▶ _ENTRIES SUPPLIED_:
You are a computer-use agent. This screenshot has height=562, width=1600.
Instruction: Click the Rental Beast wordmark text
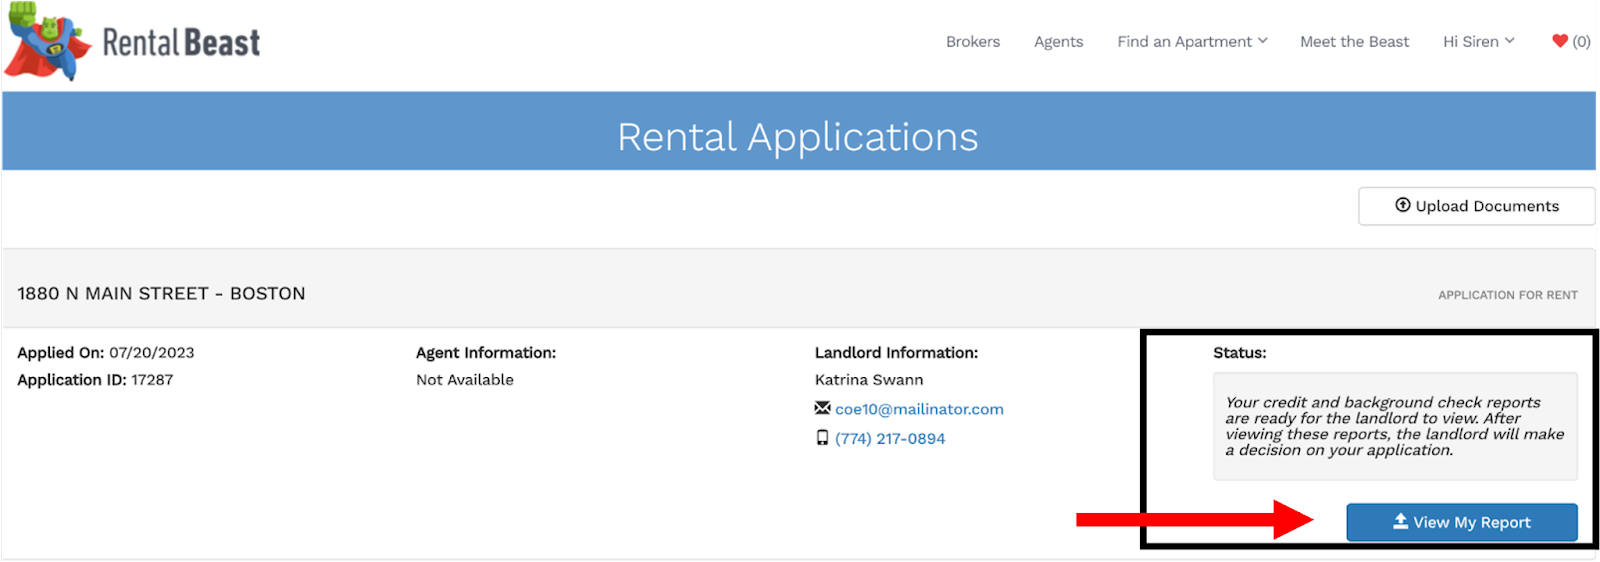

---

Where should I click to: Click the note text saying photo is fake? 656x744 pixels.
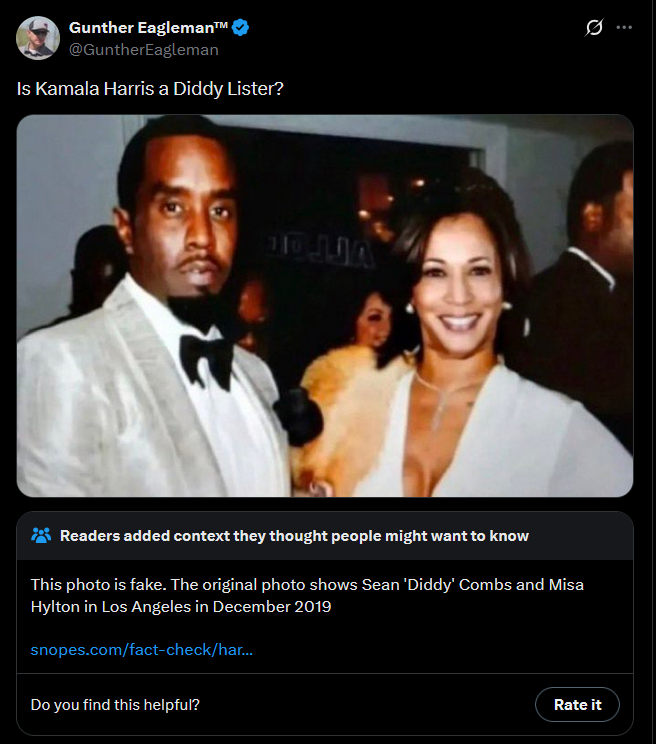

---

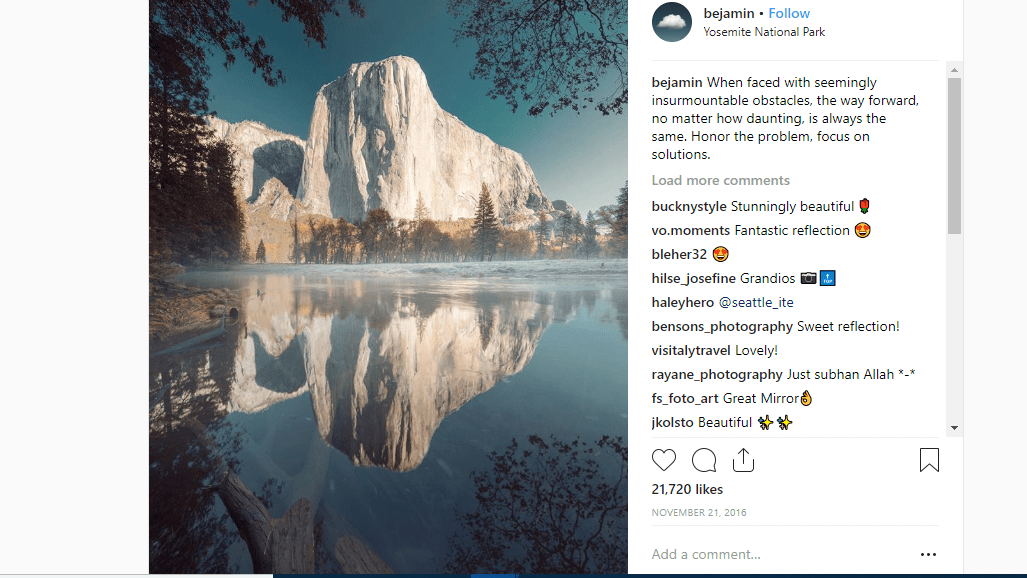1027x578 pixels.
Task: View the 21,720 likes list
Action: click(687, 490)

▶ _REQUIREMENTS_: Transcribe the stretch from the line containing "You are a computer-use" through the line containing "Instruction: Click the", inclusive, reproducing each line precisely.

▶ _WRITTEN RESPONSE_:
You are a computer-use agent. This screenshot has height=562, width=1600.
Instruction: Click the Rental Beast wordmark text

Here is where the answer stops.